Ma questi sono argomenti e ragionamenti tabù in Italia (mentre altri Paesi dell’Est europeo del gas russo hanno bisogno come il pane), dove continua ad aumentare l’ipocrisia e la poca concretezza, proprio mentre il presidente di Confindustria ancora ieri diceva che in alternativa “serve il nucleare, riapriamo anche le vecchie centrali”. A Palazzo Chigi giace un ddl sul nucleare che attende solo di essere mandato avanti.
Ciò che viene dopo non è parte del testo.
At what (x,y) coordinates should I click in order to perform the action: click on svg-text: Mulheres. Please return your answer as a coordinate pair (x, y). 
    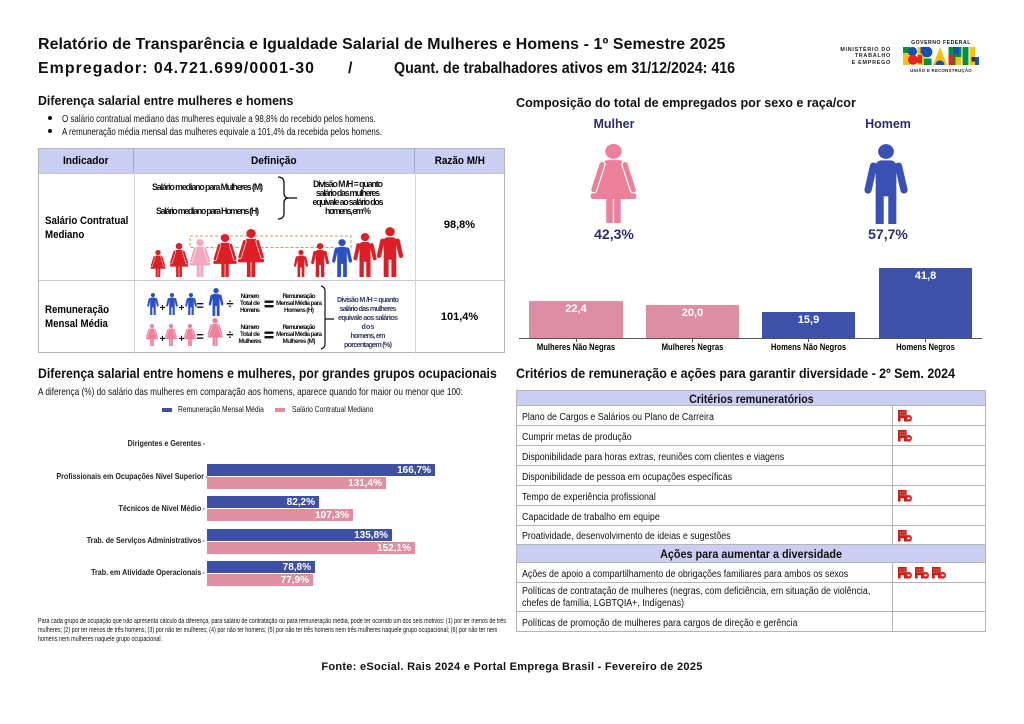
    Looking at the image, I should click on (250, 342).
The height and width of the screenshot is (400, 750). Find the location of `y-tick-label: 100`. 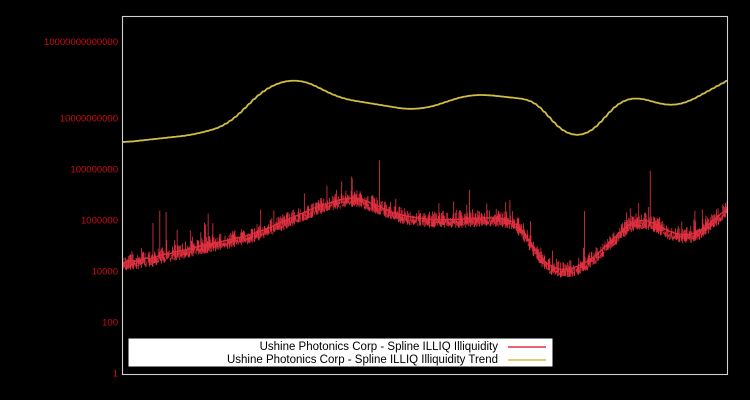

y-tick-label: 100 is located at coordinates (110, 324).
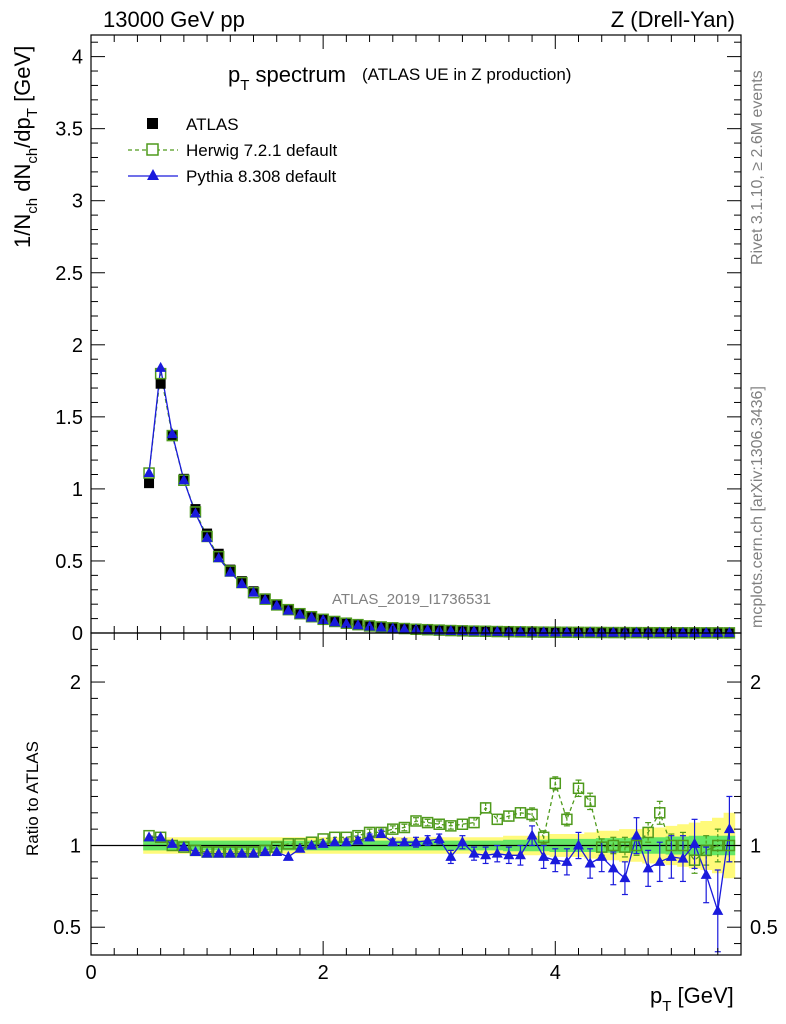 The width and height of the screenshot is (786, 1024). Describe the element at coordinates (69, 418) in the screenshot. I see `main-y-tick-label: 1.5` at that location.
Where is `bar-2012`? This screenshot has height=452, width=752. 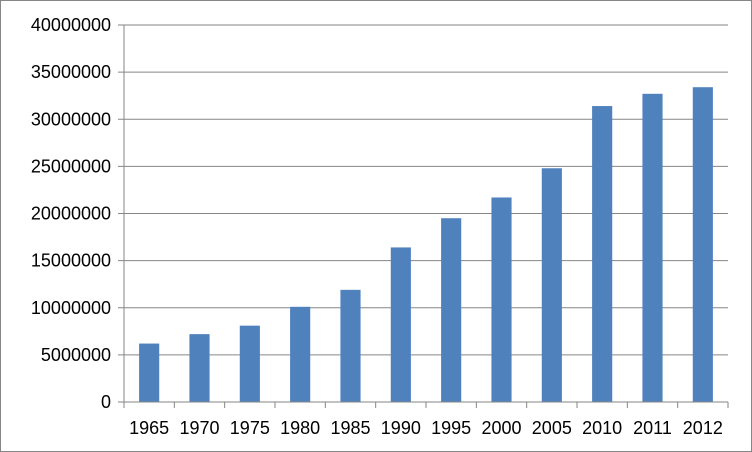
bar-2012 is located at coordinates (702, 244).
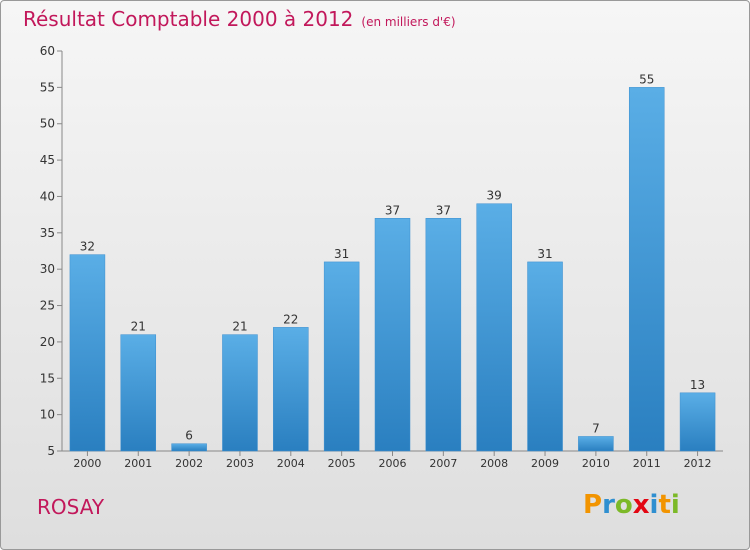 The width and height of the screenshot is (750, 550). I want to click on y-tick-label: 15, so click(48, 378).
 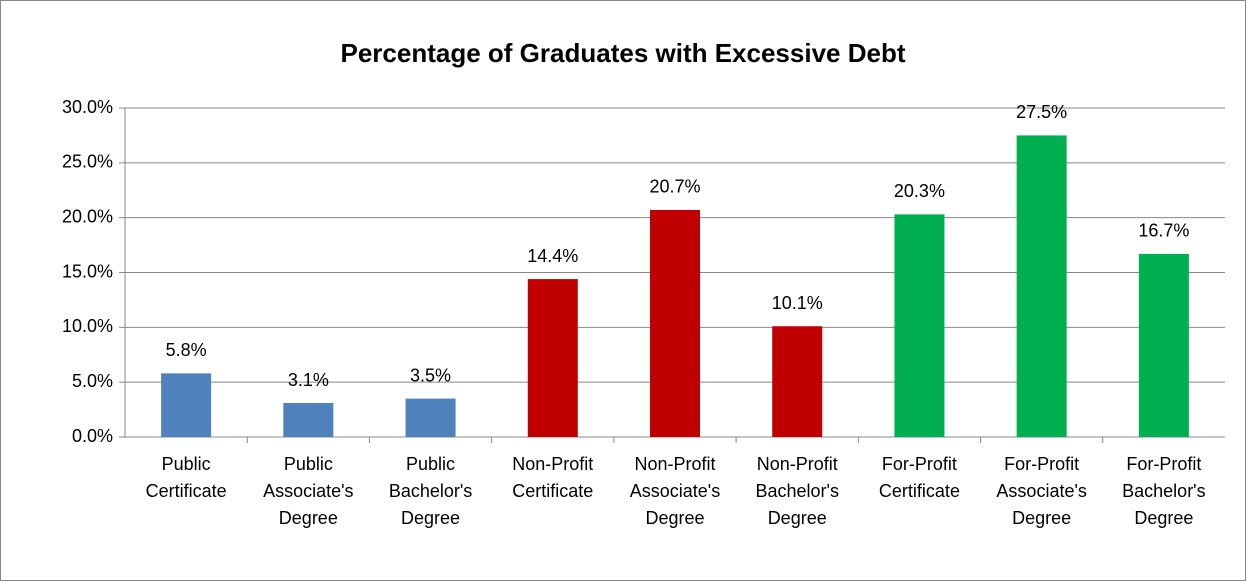 What do you see at coordinates (796, 491) in the screenshot?
I see `x-tick-label: Non-Profit Bachelor's Degree` at bounding box center [796, 491].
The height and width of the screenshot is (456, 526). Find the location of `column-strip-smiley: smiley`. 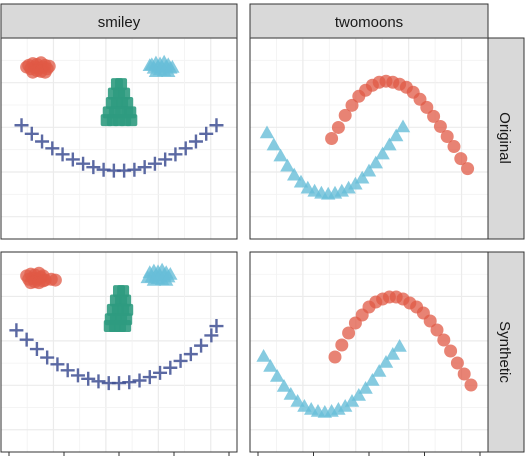

column-strip-smiley: smiley is located at coordinates (119, 21).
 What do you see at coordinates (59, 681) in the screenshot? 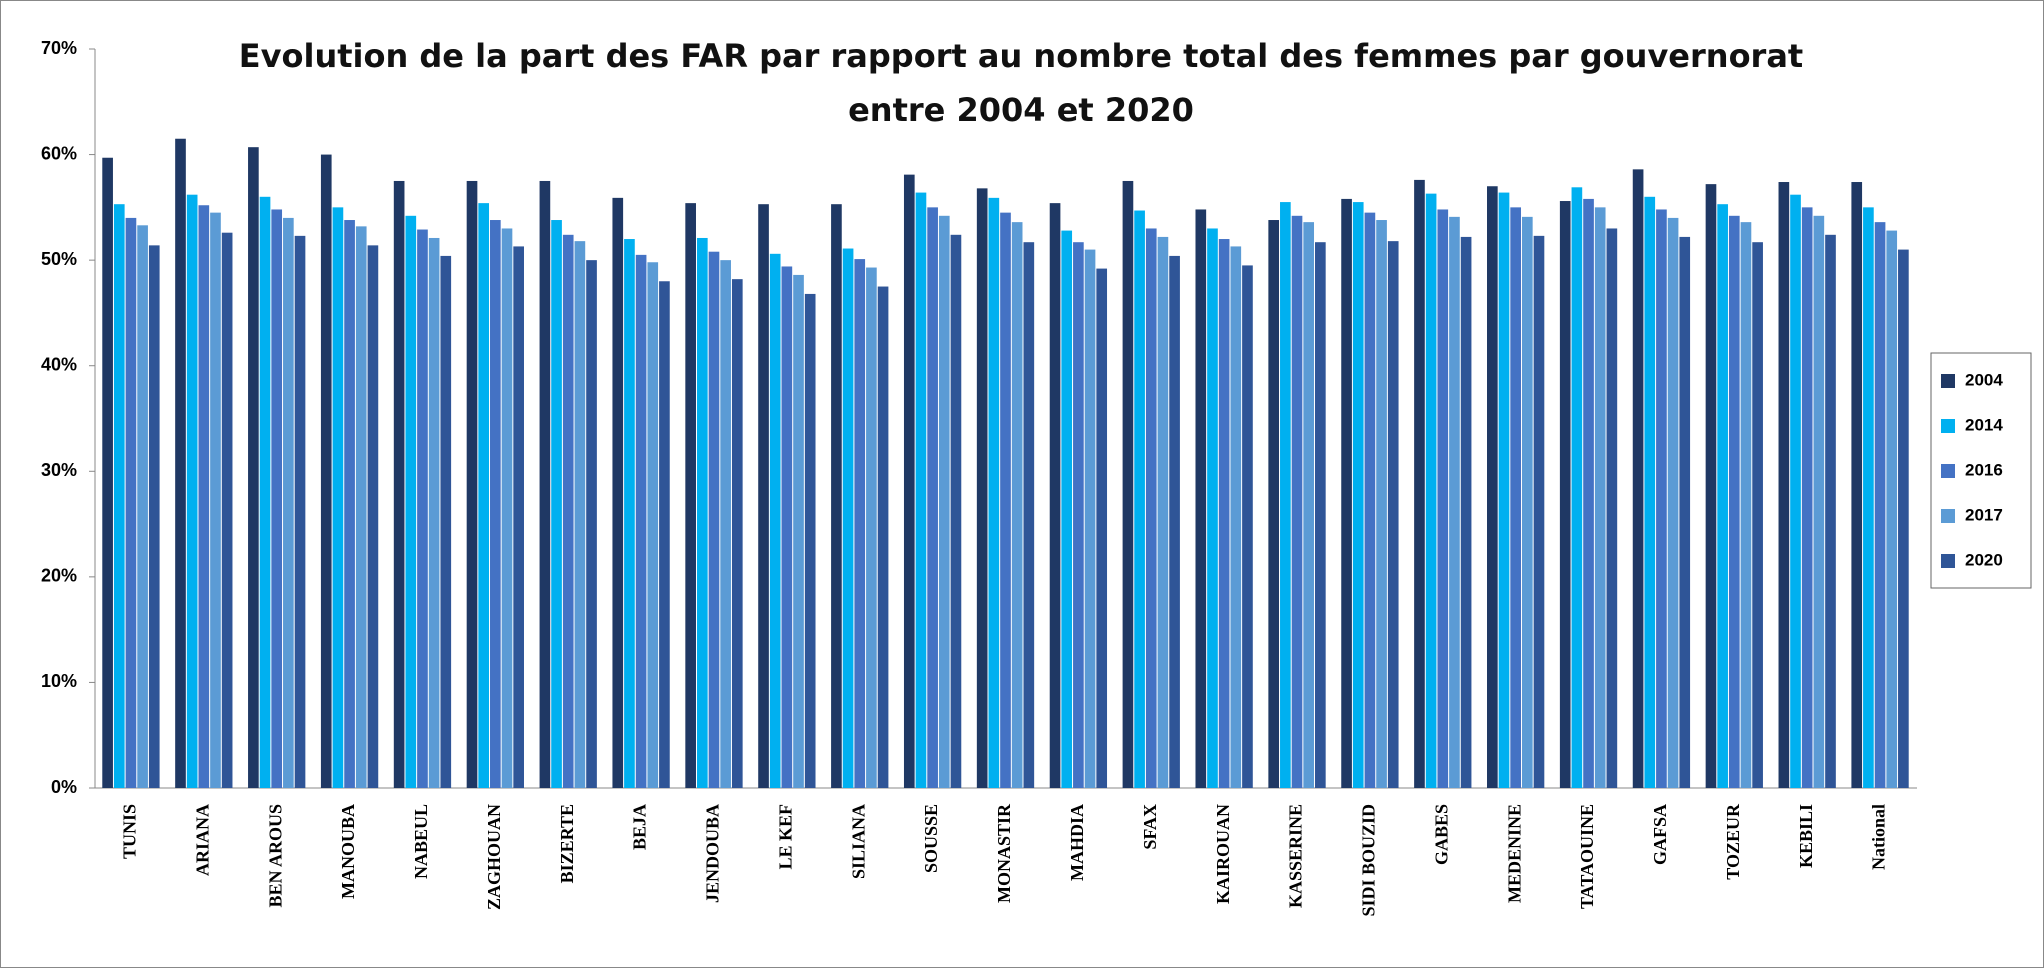
I see `y-tick-label: 10%` at bounding box center [59, 681].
Nel frattempo continueremo quindi a comprare energia (nucleare) dalla Francia pagandola oltre il 20% di più dei nostri cugini transalpini e lamentandoci poi per i prezzi poco competitivi dei nostri prodotti sul mercato internazionale, dimenticando che scontano una quota importante di maggior costo energetico. Sciocchezze e scelleratezze, ma a noi evidentemente piace così.
Torniamo però all’Ucraina. Se arrivasse finalmente la pace, potremmo (e dovremmo comunque) ricorrere di nuovo al gas russo “diretto”. Intanto – e questa è l’ennesima altra ipocrisia – queste stesse forniture, pur facendo un giro più lungo, non sono mai state interrotte, e la prova è che tuttora la Russia è in pratica la maggior venditrice di gas all’Italia pur restando ufficialmente sanzionata.
Perché alla fine l’UE ha “bisogno” del gas russo e lo sa Putin come lo sanno a Bruxelles. Bisognerebbe avere anche il coraggio di ricordare che un accordo generale e strategico tra Russia ed Europa sarebbe utile ad entrambe le parti. Si è fatto finta di dimenticarlo, ma quando paghiamo la bolletta ce ne rendiamo conto. Eccome.